* [HOW TO COMPLETE THIS TASK]
Bring together all lines from the listing below that contain the string "copy".

++++++

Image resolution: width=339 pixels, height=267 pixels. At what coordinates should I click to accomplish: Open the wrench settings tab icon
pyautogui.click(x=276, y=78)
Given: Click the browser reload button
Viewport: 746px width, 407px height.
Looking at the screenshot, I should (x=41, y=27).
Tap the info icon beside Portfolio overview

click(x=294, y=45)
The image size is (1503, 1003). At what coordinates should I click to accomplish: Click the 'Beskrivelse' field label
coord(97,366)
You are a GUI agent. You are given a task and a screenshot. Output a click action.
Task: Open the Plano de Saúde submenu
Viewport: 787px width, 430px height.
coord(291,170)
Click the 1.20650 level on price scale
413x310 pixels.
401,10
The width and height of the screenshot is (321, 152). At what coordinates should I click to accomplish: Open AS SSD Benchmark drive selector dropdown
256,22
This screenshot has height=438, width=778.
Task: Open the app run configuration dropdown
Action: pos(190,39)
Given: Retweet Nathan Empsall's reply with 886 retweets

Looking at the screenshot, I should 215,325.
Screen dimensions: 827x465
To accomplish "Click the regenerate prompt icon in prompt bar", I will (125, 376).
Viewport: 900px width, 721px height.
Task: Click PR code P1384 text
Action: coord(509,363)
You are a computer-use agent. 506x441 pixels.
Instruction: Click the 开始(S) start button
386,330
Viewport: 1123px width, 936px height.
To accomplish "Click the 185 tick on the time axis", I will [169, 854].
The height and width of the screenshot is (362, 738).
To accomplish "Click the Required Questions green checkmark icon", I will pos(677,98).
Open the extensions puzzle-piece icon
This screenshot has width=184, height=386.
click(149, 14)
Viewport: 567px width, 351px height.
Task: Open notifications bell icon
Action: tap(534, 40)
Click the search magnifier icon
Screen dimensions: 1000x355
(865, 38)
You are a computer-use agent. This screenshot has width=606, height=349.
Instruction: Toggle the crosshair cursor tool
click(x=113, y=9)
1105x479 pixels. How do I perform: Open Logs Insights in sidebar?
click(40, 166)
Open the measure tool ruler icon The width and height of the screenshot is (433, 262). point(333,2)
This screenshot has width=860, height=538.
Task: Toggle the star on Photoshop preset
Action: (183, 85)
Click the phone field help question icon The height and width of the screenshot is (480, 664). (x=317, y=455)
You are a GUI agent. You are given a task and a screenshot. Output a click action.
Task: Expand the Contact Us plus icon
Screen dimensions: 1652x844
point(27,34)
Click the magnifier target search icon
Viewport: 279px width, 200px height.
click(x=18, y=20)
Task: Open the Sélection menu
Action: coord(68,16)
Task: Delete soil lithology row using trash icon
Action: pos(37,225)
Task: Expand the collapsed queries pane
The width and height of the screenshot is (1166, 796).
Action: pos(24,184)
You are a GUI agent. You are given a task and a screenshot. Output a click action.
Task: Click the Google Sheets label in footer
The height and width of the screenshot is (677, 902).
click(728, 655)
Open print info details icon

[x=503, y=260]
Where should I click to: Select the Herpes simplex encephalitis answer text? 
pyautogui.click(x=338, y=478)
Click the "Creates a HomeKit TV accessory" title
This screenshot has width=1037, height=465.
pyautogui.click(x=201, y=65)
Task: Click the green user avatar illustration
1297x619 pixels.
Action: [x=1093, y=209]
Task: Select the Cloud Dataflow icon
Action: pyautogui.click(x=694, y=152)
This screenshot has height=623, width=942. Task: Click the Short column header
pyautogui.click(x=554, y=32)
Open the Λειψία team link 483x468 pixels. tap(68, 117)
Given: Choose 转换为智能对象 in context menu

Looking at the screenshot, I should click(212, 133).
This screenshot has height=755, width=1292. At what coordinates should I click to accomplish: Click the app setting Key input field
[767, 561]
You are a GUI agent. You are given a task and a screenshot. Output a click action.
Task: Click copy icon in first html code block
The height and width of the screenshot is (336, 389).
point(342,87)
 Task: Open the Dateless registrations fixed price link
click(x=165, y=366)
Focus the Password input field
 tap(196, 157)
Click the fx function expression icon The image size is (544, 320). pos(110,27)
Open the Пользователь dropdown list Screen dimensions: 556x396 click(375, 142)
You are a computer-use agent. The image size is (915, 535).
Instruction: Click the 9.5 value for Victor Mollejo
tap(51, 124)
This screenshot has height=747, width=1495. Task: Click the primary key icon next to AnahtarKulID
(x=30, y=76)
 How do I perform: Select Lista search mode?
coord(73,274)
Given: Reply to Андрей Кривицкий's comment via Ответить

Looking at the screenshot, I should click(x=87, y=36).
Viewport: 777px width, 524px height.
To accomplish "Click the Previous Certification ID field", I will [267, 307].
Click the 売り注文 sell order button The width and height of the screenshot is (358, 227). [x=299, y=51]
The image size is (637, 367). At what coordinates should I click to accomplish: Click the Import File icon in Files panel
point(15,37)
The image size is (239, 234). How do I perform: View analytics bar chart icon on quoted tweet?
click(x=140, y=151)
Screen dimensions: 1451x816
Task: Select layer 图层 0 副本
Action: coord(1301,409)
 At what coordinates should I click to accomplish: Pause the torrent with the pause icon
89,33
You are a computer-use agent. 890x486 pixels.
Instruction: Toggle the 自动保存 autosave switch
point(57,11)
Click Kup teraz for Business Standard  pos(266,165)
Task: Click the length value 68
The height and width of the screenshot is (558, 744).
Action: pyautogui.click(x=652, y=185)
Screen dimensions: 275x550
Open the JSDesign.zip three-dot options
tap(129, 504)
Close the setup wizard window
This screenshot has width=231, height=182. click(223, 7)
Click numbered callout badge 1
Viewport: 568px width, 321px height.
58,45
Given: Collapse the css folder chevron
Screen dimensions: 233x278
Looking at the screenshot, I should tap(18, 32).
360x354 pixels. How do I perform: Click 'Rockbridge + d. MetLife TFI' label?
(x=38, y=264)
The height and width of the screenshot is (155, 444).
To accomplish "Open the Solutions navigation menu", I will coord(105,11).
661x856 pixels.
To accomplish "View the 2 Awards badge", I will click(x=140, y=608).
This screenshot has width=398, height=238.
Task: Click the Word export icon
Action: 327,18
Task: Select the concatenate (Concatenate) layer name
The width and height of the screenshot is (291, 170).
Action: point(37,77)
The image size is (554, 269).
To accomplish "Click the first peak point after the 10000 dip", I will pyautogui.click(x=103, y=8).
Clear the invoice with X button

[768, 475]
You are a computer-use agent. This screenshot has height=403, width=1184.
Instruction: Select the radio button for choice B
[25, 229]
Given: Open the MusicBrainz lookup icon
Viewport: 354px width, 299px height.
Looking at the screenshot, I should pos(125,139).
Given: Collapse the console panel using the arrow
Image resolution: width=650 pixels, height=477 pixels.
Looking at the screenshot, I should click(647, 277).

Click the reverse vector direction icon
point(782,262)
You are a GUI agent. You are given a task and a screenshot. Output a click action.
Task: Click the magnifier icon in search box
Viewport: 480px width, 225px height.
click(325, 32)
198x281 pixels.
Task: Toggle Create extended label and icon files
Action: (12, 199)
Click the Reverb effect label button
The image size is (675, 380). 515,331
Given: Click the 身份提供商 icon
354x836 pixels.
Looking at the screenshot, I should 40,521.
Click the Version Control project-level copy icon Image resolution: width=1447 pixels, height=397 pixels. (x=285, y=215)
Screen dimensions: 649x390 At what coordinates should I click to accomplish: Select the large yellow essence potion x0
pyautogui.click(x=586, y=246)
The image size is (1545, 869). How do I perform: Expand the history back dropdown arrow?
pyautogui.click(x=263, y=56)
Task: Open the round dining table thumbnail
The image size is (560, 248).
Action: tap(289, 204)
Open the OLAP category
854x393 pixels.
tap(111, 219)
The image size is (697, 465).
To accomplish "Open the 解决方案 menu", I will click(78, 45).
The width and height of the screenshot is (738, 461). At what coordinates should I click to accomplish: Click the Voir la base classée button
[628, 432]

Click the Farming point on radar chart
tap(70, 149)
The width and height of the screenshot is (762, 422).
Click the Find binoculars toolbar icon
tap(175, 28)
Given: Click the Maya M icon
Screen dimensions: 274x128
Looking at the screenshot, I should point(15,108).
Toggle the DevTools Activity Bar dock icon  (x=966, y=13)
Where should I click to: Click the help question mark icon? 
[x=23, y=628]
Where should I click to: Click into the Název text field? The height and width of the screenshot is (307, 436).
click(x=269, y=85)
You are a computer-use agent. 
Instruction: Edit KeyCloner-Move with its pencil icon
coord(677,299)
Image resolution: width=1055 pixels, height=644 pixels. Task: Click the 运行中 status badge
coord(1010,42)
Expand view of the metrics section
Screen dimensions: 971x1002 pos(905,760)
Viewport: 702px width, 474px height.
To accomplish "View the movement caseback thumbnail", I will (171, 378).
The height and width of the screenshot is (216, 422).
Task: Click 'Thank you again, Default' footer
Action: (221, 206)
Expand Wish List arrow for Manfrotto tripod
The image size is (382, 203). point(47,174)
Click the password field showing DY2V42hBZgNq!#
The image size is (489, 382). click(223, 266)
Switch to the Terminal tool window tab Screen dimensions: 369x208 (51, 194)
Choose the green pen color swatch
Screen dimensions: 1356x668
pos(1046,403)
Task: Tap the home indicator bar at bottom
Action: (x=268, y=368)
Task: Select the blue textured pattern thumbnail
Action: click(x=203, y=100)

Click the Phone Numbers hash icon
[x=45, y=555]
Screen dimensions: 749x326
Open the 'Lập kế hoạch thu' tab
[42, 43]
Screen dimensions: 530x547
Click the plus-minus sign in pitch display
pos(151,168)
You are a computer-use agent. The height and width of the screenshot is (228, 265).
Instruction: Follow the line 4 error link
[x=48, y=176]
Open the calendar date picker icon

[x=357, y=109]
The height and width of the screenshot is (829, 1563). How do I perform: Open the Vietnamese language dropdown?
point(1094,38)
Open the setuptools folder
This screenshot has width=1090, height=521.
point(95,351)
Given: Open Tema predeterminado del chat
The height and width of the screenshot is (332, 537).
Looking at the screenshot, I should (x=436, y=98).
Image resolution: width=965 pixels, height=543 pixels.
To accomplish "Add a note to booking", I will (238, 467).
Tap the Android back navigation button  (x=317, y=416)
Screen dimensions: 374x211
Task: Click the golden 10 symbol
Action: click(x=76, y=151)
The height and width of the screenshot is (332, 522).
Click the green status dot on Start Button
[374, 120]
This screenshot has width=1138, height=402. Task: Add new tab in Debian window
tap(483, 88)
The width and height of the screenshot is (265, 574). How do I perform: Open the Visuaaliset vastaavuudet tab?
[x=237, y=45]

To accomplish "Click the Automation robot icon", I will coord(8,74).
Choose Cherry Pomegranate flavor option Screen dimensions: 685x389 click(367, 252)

++++++

* [TASK RESPONSE]
Task: Click copy icon in first html code block
Click the Version Control project-level copy icon Image resolution: width=1447 pixels, height=397 pixels. (x=285, y=215)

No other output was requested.